Fiscal 2021 Universal Registration Document

6. Corporate governance

The Committee regularly reviews the training plans for directors, as well as the welcome and induction process for new directors.

The Nominating Committee met five times in Fiscal 2021 and the attendance rate was 100%.

In addition to the above matters, the Committee’s work during the year included the following:

  • reviewing the Nominating Committee’s charter;
  • reviewing the resolutions submitted to the Annual Shareholders Meeting;
  • reviewing the relevant sections of the Corporate Governance Report published in the Fiscal 2020 Universal Registration Document;
  • reviewing succession plans;
  • reviewing the reappointment of a director representing employees;
  • regularly discussing the recruitment of new directors;
  • assessing directors’ independence;
  • reviewing the Board’s diversity policy;
  • reviewing the directors’ competencies matrix to enhance understanding of the Board’s skills requirements and define the profiles sought for future Board candidates;
  • terminating the mandate of the Chief Executive Officer, temporarily combining the roles of Chairman of the Board of Directors and Chief Executive Officer, appointing the Chairwoman of the Board of Directors as Chief Executive Officer on an interim basis, and the launch of the search for a new Chief Executive Officer.
COMPENSATION COMMITTEE
COMPOSITION AS OF AUGUST 31, 2021

Cécile Tandeau de Marsac Chairwoman, Independent director
Philippe Besson Director representing employees
Françoise Brougher Independent director
Sophie Stabile Independent director

100%
independent *

100%
attendance

7
meetings

* Excluding directors representing employees.
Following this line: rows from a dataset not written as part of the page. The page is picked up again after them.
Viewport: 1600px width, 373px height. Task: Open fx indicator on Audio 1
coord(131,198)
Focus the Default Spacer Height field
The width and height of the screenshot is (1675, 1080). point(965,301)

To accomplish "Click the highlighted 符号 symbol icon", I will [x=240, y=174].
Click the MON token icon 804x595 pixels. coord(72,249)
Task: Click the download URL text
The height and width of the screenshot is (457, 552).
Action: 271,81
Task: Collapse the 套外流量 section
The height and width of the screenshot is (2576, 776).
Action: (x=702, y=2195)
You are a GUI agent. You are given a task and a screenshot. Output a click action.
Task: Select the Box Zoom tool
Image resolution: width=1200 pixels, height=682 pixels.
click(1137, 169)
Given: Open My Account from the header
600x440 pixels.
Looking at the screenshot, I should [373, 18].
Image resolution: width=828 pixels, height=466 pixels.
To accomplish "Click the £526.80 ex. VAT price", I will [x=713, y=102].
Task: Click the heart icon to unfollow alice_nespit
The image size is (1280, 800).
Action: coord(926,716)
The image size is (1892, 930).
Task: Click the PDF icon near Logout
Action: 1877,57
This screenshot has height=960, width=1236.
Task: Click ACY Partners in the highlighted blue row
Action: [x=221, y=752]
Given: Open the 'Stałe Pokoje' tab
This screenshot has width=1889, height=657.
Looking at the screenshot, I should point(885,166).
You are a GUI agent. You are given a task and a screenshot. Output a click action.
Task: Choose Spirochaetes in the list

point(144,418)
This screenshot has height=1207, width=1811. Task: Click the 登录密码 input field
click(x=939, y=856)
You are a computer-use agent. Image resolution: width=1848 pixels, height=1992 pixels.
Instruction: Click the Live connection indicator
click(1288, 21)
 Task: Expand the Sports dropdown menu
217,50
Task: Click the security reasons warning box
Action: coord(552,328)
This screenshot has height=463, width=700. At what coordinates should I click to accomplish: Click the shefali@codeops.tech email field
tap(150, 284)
The Compensation Committee is responsible for making proposals to the Board of Directors relating to the compensation policy for the Company’s Corporate Officers, and recommendations about the components of compensation paid during or awarded for the previous fiscal year to Corporate Officers.

It also examines the compensation policy proposed by the Chief Executive Officer for the key executives of the Company and the Group, notably the members of the Executive Committee (including long-term compensation plans).

The Compensation Committee validates the Group’s general policies relating to compensation, including long-term compensation (restricted share plans), and post-employment benefits undertaken by the Company (termination benefits, non-compete agreement, supplemental pension plan, etc.).

The principles and rules applied by the Board of Directors in determining the compensation and benefits in kind provided to the Corporate Officers and members of the Executive Committee are described in section 6.5 of this Universal Registration Document.

In connection with its work, the Compensation Committee may use external specialists.

The Compensation Committee met seven times in Fiscal 2021 and the attendance rate was 100%.

The work carried out during the year included the following:

  • reviewing the Compensation Committee’s charter;
  • examining recent developments and new regulations concerning executive compensation;
  • reviewing the compensation packages of the Chairwoman of the Board and the Chief Executive Officer (ex post and ex ante say-on-pay votes), including the pay equity ratio;
  • reviewing compensation policies for Executive Committee members and the Group’s senior leaders;
  • reviewing the budget for directors’ compensation, which it kept unchanged, as well as drawing up a compensation policy for directors;
  • reviewing the resolutions submitted to the Annual Shareholders Meeting;
  • reviewing the relevant sections of the Corporate Governance Report published in the Fiscal 2020 Universal Registration Document;
  • the Group’s restricted and performance share plans;
  • vesting of the Group’s 2017 restricted and performance share plans;
  • undertaking regulatory changes in supplemental retirement benefits;
  • examining the departure conditions applicable to the Chief Executive Officer;
  • more generally, making recommendations to the Board of Directors on Corporate Officers’ compensation and the Group’s long-term incentive plans.